2009-09-16 12:27:30 | ひとから学ぶ
 わたしがそっとのぞいているページに「どんぐりの背比べ」というものがある。とても精神的につらいようで頻繁には更新されないが、時おり綴られる文に“はっ”とさせられることが多い。「生きづらさから抜け出す」ではわたしも視聴していたNHK特報首都圏の『“生きづらさ”から抜け出せるか』という番組について触れている。どんぐりさんが気にとめたと同じように、わたしも番組後半の”では女性が生きづらさから抜け出すためには?”という部分がとても印象的であったと記憶している。コラムニストの深澤真紀さんが口にしたものは男性であるわたしにも同感できる内容であった。長くなるが、その部分についてどんぐりさんのページから引用させてもらう。

「日本の女性はとてもまじめですから、増えた選択肢を全部生きなければいけないと思う。すばらしい仕事、すばらしい家庭、すばらしい趣味、すばらしい友人というふうに、あるものは全部獲得しなければ、女性として幸せではないと思ってしまったんです。そんなに幸せになろうとしないということが、いちばん大事だと思いますね。
 幸せって何?もうこれこそまったくよくわからないものじゃないですか。幸せになろうとするよりは、不幸にならない生き方を選んだほうがいいと思います。
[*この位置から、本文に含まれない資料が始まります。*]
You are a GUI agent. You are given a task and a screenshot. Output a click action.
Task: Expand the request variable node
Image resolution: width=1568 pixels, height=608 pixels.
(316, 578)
せいぜいの目的としては、機嫌よく生きるということですよね。朝起きた時、なんとなく機嫌がいいな、ほどほどに機嫌がいいな、そこそこに機嫌がいいな、というぐらいの目標にすれば、そんなに不幸にならないです。」

 というものである。「そんなに幸せになろうとしないということ」、女性が日本社会で相変わらず生きづらいということは承知のこと。それでも現代においては女性がずいぶんと表に出てきているものの、いわゆる女性の男性化、ようはそういう女性は稀な存在的な捉えられ方をされている。ふつうの女性たちいかに生きやすい環境を整えるかということが問われているのだろうが、深澤さんの言われるようにそんなに生きづらさをを反転させるようにな幸福を願わないことが大事なんだと、こと女性問題に限らず人生に対しても同様にその解釈は生かされるとわたしは思う。けして周囲の男性を含めた社会構造が何も策を講じなくて良いというものではないが、だからといってこの環境の中で意気込んで不幸になることはないと思うのだ。もちろん男性であるわたしにはその実を認識していない部分は多々あるものの、男女という性差だけでなく、人のかかわりという部分でそうした生き方をしていこうと思うこのごろなのだ。
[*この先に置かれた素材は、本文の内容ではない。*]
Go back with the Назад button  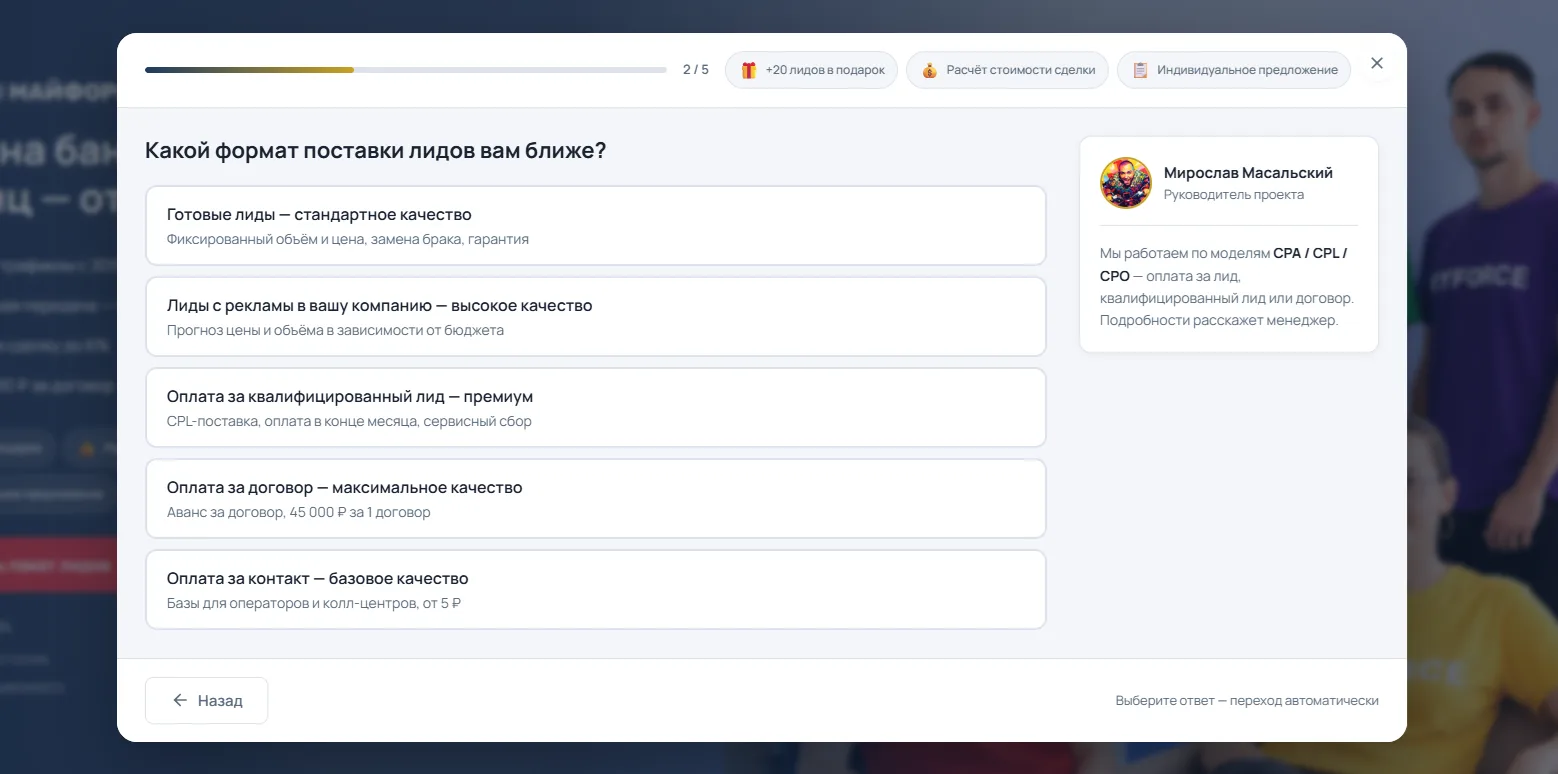206,700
 どんぐりさんの記事にコメントを寄せられた方がこんなことを書いている。

「(前文略)日本は強制の文化で上の立場になった人間があらゆる強制を強いてくる土壌があります。また、それを批判する土壌はあまり育っていません。そういった強制のしがらみから少し、距離をおいて生きられるだけ幸せだと思います。
 どんぐりえさんがこのブログで情報発信してくださるだけで私は孤独から少し解放されています。直接会話はないのですが、同じような感じ方をする方がいるというだけで、不安の中で安心感が得られます。
 田舎にいますが、秋市長選がありますが、区で○○さんを推薦することに総会で決めたからと〔そんな総会などなかった〕女性は飯炊きにでるようにと回覧板が回りました。8月は割り振りで平日に2回ありましたが、反対派なので参加しませんでした。田舎のそういった強制労働はすごいです。
 日本で生きづらいというわけを外国人に聞かせると
 当然だと思われることはたくさんあると思います。」

 というもの。「強制のしがらみから少し距離をおいて生きられるだけ幸せだと思います」という部分に、まじめに目標に向かうばかりではなく、ときには距離をおいて自らも、また周囲も見て感じてみることで、自分を解放することが大事なんだと教えられるのである。決めたことには「倣え」ではなく、決められたことにも疑問を持って検証していく気持ちが、そして余裕が必要なのだろう。そして場合によってはそのしがらみから逃れることも、勝ち負けという答えではなく、人それぞれの人生としてみた場合は、けして恐れることではないということではないだろうか。